No documento são destacados como pontos fortes a “consistência e sustentabilidade das políticas culturais ao longo do tempo”, o “investimento em infraestruturas culturais”, o “aumento dos incentivos à criação artística e cultural” e o “reforço na formação”. É, no entanto, identificada como fragilidade a comunicação cultural, que acarreta “problemas transversais”. É ainda apontada como má prática a “centralização da programação cultural no Centro Cultural Vila Flor” e destacada a “articulação insuficiente entre os protagonistas, independentemente da escala (local, regional, nacional, internacional)”.

Questionámos Rui Torrinha, diretor artístico do Centro Cultural Vila Flor sobre estas fragilidades.
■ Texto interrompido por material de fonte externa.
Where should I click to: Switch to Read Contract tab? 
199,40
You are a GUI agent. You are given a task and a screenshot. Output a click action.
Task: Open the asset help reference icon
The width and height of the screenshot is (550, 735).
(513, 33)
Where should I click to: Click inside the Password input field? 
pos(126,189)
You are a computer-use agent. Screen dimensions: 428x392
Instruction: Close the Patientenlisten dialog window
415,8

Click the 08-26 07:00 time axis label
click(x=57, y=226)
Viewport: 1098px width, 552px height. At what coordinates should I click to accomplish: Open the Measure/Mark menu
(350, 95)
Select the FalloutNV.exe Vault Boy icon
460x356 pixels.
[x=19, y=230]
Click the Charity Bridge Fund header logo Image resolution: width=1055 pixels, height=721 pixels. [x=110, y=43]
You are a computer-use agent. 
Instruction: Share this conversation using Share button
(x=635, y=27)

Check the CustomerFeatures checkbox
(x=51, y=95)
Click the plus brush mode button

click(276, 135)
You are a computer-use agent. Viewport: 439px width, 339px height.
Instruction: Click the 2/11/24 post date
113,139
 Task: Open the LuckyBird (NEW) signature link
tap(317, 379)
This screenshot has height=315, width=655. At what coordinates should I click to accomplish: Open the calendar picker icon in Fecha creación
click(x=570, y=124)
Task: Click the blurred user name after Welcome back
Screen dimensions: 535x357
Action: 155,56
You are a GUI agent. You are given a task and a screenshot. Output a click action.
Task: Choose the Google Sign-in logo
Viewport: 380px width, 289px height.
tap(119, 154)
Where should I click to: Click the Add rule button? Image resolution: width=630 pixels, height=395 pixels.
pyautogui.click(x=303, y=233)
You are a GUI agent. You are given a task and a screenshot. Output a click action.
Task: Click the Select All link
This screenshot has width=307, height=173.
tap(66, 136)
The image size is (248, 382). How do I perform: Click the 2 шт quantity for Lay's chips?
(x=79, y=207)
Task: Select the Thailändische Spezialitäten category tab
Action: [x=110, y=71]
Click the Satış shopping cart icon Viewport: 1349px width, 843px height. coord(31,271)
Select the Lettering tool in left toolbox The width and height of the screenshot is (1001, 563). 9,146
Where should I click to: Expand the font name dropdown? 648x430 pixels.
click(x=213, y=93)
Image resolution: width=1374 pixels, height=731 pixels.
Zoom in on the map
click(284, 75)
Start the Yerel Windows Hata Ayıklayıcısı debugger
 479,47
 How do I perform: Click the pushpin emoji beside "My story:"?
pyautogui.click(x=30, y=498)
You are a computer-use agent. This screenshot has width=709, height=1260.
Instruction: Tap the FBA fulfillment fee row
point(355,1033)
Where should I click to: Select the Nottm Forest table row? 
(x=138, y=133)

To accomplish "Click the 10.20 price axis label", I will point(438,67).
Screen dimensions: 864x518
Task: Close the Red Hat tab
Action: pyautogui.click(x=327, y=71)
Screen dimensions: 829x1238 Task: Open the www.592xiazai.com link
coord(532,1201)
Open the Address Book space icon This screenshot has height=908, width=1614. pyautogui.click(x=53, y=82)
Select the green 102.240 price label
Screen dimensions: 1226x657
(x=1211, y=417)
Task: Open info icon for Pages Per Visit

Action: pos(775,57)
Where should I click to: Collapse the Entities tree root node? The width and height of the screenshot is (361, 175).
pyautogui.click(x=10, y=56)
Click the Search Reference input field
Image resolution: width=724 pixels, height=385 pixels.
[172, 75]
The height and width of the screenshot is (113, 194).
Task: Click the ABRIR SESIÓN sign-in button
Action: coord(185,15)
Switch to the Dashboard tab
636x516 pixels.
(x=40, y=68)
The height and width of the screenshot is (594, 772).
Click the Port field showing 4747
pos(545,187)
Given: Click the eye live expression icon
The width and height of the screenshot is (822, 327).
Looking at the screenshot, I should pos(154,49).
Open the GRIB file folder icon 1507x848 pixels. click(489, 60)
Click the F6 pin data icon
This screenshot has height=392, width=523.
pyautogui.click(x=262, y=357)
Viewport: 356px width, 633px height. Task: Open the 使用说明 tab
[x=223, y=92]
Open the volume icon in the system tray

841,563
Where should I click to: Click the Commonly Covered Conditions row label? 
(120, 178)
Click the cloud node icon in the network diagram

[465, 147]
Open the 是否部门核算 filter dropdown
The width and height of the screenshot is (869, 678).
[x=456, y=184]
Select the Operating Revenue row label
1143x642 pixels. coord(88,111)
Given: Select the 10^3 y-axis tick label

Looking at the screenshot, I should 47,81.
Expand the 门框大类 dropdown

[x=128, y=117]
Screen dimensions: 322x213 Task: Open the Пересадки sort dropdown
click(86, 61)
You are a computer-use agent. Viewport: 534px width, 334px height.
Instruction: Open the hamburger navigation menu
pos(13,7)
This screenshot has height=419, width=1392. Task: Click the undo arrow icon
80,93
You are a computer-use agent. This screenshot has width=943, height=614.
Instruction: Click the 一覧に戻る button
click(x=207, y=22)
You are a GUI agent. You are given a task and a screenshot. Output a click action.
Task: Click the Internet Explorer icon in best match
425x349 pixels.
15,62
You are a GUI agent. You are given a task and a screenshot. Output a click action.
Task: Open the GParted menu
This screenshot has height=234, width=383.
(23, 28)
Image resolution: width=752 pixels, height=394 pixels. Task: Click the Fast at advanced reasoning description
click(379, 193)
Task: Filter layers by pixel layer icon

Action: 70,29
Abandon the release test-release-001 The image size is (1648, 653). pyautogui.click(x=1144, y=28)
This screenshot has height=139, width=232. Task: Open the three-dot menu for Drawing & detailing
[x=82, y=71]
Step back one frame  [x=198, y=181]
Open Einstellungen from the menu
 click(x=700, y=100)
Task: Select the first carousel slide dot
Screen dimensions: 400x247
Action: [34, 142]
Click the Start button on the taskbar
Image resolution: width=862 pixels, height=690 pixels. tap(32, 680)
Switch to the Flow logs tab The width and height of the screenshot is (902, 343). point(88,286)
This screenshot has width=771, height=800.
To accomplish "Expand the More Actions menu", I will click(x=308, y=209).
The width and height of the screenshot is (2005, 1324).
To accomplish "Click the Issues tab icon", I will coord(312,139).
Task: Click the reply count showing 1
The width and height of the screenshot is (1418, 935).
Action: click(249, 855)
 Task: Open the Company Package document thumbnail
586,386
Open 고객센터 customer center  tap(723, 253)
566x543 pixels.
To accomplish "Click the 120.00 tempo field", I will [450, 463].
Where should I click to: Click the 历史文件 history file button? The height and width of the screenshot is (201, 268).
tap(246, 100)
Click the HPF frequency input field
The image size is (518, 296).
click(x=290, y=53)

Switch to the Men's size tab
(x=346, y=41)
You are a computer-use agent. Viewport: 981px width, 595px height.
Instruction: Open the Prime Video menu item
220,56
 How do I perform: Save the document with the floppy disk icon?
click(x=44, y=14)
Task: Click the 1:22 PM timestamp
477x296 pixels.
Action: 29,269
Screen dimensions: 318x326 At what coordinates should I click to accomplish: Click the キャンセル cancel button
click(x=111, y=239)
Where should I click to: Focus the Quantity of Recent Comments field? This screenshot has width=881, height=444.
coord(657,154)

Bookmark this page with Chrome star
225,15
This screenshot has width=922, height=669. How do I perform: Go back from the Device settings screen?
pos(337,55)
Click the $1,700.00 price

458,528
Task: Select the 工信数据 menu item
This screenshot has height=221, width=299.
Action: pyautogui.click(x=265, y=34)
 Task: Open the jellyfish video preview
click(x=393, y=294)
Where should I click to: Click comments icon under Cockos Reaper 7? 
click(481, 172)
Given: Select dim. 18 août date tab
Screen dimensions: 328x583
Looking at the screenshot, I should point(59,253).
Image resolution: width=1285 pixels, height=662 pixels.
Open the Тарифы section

O responsável considera a crítica da centralização “legítima”, pelo facto de “a face mais visível [ser] a dos programas artísticos feitos a partir d’A Oficina, quer das artes visuais, performativas ou tradicionais”. Apesar disso, acredita que está em curso “o início da descentralização do próprio município” em alguns programas culturais. 

“Eu diria o seguinte: essa centralização pode ser sempre uma perspectiva de que os festivais são internacionais e, portanto, há um instrumento e uma visibilidade que, de algum modo, pode levar a essa percepção. no nosso caso, o que tentamos fazer, é trabalhar e operar sobre isso.”

Como exemplo, Rui Torrinha refere o programa de artes performativas do Centro Cultural Vila Flor, que abrange quatro festivais de programação regular em co-produções, redes internacionais. “Comporta também uma dimensão de relação com o território, que se inscreve, por exemplo, em co-produções, em áreas com as quais nós temos parceiros”, como o CineClube de Guimarães, a ASMAV - Associação de Socorros Mútuos Artística Vimaranense], o festival Mucho Flow e a Orquestra de Guimarães.

O diretor artístico é, por isso, peremptório: “Acho que é indiscutível que hoje Guimarães está num plano superior em relação àquilo que estava antes da CEC.”

Gerou-se iniciativa na cidade que extrapola o ecossistema d’A Oficina, acredita. “[A cidade] tem, de facto, um ecossistema muito diverso, muito rico e muito multifacetado, quer do ponto de vista do número de festivais que existem, quer também dos núcleos associativos e de todas as condições que, neste momento Guimarães dá para os processos de criação”, frisa. 

As artes e a cultura são, assim, “uma vibração absolutamente inalienável neste momento, do ponto de vista da sua identidade”, diz Rui Torrinha.